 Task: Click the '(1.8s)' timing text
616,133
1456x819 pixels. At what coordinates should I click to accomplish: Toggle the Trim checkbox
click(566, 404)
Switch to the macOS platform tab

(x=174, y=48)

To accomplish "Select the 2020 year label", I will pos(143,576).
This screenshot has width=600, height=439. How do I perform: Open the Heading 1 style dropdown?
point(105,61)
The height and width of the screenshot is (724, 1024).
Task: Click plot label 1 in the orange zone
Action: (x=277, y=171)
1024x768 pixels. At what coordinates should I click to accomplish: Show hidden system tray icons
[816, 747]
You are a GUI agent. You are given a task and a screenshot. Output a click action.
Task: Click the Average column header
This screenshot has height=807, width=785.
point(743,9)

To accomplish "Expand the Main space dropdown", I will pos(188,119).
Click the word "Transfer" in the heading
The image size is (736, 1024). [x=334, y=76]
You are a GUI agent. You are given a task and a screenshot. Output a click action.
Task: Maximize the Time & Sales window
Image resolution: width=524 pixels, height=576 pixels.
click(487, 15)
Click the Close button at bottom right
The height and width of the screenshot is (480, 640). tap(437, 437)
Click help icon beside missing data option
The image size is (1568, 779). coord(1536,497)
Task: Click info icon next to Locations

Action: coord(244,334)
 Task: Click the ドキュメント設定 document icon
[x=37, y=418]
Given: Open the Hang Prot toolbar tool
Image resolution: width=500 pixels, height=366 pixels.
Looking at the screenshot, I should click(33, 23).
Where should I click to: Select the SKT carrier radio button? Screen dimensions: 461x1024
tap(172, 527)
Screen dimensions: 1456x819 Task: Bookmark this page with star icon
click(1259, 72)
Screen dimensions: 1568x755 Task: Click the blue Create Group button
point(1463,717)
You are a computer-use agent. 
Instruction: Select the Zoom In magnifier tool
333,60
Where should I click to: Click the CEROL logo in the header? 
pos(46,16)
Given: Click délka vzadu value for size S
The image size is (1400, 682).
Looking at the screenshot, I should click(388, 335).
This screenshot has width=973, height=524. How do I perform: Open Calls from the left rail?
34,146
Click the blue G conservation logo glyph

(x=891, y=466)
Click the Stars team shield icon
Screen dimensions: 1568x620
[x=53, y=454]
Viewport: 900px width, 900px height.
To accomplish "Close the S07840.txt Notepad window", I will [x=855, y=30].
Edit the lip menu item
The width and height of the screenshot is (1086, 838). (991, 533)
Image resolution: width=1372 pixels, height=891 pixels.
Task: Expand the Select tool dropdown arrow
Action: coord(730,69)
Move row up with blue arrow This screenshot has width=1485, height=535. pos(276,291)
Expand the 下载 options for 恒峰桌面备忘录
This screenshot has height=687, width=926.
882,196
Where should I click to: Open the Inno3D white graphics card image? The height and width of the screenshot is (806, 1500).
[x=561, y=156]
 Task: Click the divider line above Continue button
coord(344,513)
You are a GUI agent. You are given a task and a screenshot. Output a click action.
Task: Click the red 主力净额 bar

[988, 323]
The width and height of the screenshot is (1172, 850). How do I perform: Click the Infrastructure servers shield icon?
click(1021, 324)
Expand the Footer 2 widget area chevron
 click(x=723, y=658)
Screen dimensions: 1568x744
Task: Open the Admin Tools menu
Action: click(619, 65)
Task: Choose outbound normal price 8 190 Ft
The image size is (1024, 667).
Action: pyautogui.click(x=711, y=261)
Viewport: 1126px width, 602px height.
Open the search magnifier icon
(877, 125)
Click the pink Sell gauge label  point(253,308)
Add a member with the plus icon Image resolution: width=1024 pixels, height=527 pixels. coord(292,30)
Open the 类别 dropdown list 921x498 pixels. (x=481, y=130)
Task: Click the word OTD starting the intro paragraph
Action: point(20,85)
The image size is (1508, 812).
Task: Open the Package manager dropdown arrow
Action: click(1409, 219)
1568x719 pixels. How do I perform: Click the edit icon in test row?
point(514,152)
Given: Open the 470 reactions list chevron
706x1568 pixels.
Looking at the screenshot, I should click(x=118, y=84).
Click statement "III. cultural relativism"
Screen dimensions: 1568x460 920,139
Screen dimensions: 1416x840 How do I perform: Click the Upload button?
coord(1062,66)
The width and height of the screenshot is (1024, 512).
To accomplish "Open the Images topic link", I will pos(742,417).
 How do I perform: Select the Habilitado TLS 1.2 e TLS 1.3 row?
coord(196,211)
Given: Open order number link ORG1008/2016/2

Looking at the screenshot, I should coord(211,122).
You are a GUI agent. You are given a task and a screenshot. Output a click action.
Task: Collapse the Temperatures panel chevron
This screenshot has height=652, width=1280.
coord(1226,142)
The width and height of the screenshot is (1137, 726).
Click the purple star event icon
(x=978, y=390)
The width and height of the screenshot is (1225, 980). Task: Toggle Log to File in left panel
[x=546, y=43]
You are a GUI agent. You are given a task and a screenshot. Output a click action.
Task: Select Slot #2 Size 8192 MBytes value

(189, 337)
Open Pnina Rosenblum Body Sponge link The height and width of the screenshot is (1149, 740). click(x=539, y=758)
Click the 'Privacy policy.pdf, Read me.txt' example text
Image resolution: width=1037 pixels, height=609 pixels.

_ _ _ _ _ _ _

**Directions for this task**. Could you render every line of the material above as a Markdown table with the columns No. and Line, numbering each row and skipping blank lines?

**Exercise output**.
| No. | Line |
|---|---|
| 1 |  Task: Click the '(1.8s)' timing text |
| 2 | 616,133 |
| 3 | 1456x819 pixels. At what coordinates should I click to accomplish: Toggle the Trim checkbox |
| 4 | click(566, 404) |
| 5 | Switch to the macOS platform tab |
| 6 | (x=174, y=48) |
| 7 | To accomplish "Select the 2020 year label", I will pos(143,576). |
| 8 | This screenshot has width=600, height=439. How do I perform: Open the Heading 1 style dropdown? |
| 9 | point(105,61) |
| 10 | The height and width of the screenshot is (724, 1024). |
| 11 | Task: Click plot label 1 in the orange zone |
| 12 | Action: (x=277, y=171) |
| 13 | 1024x768 pixels. At what coordinates should I click to accomplish: Show hidden system tray icons |
| 14 | [816, 747] |
| 15 | You are a GUI agent. You are given a task and a screenshot. Output a click action. |
| 16 | Task: Click the Average column header |
| 17 | This screenshot has height=807, width=785. |
| 18 | point(743,9) |
| 19 | To accomplish "Expand the Main space dropdown", I will pos(188,119). |
| 20 | Click the word "Transfer" in the heading |
| 21 | The image size is (736, 1024). [x=334, y=76] |
| 22 | You are a GUI agent. You are given a task and a screenshot. Output a click action. |
| 23 | Task: Maximize the Time & Sales window |
| 24 | Image resolution: width=524 pixels, height=576 pixels. |
| 25 | click(487, 15) |
| 26 | Click the Close button at bottom right |
| 27 | The height and width of the screenshot is (480, 640). tap(437, 437) |
| 28 | Click help icon beside missing data option |
| 29 | The image size is (1568, 779). coord(1536,497) |
| 30 | Task: Click info icon next to Locations |
| 31 | Action: coord(244,334) |
| 32 |  Task: Click the ドキュメント設定 document icon |
| 33 | [x=37, y=418] |
| 34 | Given: Open the Hang Prot toolbar tool |
| 35 | Image resolution: width=500 pixels, height=366 pixels. |
| 36 | Looking at the screenshot, I should click(33, 23). |
| 37 | Where should I click to: Select the SKT carrier radio button? Screen dimensions: 461x1024 |
| 38 | tap(172, 527) |
| 39 | Screen dimensions: 1456x819 Task: Bookmark this page with star icon |
| 40 | click(1259, 72) |
| 41 | Screen dimensions: 1568x755 Task: Click the blue Create Group button |
| 42 | point(1463,717) |
| 43 | You are a computer-use agent.  |
| 44 | Instruction: Select the Zoom In magnifier tool |
| 45 | 333,60 |
| 46 | Where should I click to: Click the CEROL logo in the header?  |
| 47 | pos(46,16) |
| 48 | Given: Click délka vzadu value for size S |
| 49 | The image size is (1400, 682). |
| 50 | Looking at the screenshot, I should click(388, 335). |
| 51 | This screenshot has width=973, height=524. How do I perform: Open Calls from the left rail? |
| 52 | 34,146 |
| 53 | Click the blue G conservation logo glyph |
| 54 | (x=891, y=466) |
| 55 | Click the Stars team shield icon |
| 56 | Screen dimensions: 1568x620 |
| 57 | [x=53, y=454] |
| 58 | Viewport: 900px width, 900px height. |
| 59 | To accomplish "Close the S07840.txt Notepad window", I will [x=855, y=30]. |
| 60 | Edit the lip menu item |
| 61 | The width and height of the screenshot is (1086, 838). (991, 533) |
| 62 | Image resolution: width=1372 pixels, height=891 pixels. |
| 63 | Task: Expand the Select tool dropdown arrow |
| 64 | Action: coord(730,69) |
| 65 | Move row up with blue arrow This screenshot has width=1485, height=535. pos(276,291) |
| 66 | Expand the 下载 options for 恒峰桌面备忘录 |
| 67 | This screenshot has height=687, width=926. |
| 68 | 882,196 |
| 69 | Where should I click to: Open the Inno3D white graphics card image? The height and width of the screenshot is (806, 1500). |
| 70 | [x=561, y=156] |
| 71 |  Task: Click the divider line above Continue button |
| 72 | coord(344,513) |
| 73 | You are a GUI agent. You are given a task and a screenshot. Output a click action. |
| 74 | Task: Click the red 主力净额 bar |
| 75 | [988, 323] |
| 76 | The width and height of the screenshot is (1172, 850). How do I perform: Click the Infrastructure servers shield icon? |
| 77 | click(1021, 324) |
| 78 | Expand the Footer 2 widget area chevron |
| 79 |  click(x=723, y=658) |
| 80 | Screen dimensions: 1568x744 |
| 81 | Task: Open the Admin Tools menu |
| 82 | Action: click(619, 65) |
| 83 | Task: Choose outbound normal price 8 190 Ft |
| 84 | The image size is (1024, 667). |
| 85 | Action: pyautogui.click(x=711, y=261) |
| 86 | Viewport: 1126px width, 602px height. |
| 87 | Open the search magnifier icon |
| 88 | (877, 125) |
| 89 | Click the pink Sell gauge label  point(253,308) |
| 90 | Add a member with the plus icon Image resolution: width=1024 pixels, height=527 pixels. coord(292,30) |
| 91 | Open the 类别 dropdown list 921x498 pixels. (x=481, y=130) |
| 92 | Task: Click the word OTD starting the intro paragraph |
| 93 | Action: point(20,85) |
| 94 | The image size is (1508, 812). |
| 95 | Task: Open the Package manager dropdown arrow |
| 96 | Action: click(1409, 219) |
| 97 | 1568x719 pixels. How do I perform: Click the edit icon in test row? |
| 98 | point(514,152) |
| 99 | Given: Open the 470 reactions list chevron |
| 100 | 706x1568 pixels. |
| 101 | Looking at the screenshot, I should click(x=118, y=84). |
| 102 | Click statement "III. cultural relativism" |
| 103 | Screen dimensions: 1568x460 920,139 |
| 104 | Screen dimensions: 1416x840 How do I perform: Click the Upload button? |
| 105 | coord(1062,66) |
| 106 | The width and height of the screenshot is (1024, 512). |
| 107 | To accomplish "Open the Images topic link", I will pos(742,417). |
| 108 |  How do I perform: Select the Habilitado TLS 1.2 e TLS 1.3 row? |
| 109 | coord(196,211) |
| 110 | Given: Open order number link ORG1008/2016/2 |
| 111 | Looking at the screenshot, I should coord(211,122). |
| 112 | You are a GUI agent. You are given a task and a screenshot. Output a click action. |
| 113 | Task: Collapse the Temperatures panel chevron |
| 114 | This screenshot has height=652, width=1280. |
| 115 | coord(1226,142) |
| 116 | The width and height of the screenshot is (1137, 726). |
| 117 | Click the purple star event icon |
| 118 | (x=978, y=390) |
| 119 | The width and height of the screenshot is (1225, 980). Task: Toggle Log to File in left panel |
| 120 | [x=546, y=43] |
| 121 | You are a GUI agent. You are given a task and a screenshot. Output a click action. |
| 122 | Task: Select Slot #2 Size 8192 MBytes value |
| 123 | (189, 337) |
| 124 | Open Pnina Rosenblum Body Sponge link The height and width of the screenshot is (1149, 740). click(x=539, y=758) |
| 125 | Click the 'Privacy policy.pdf, Read me.txt' example text |
| 126 | Image resolution: width=1037 pixels, height=609 pixels. |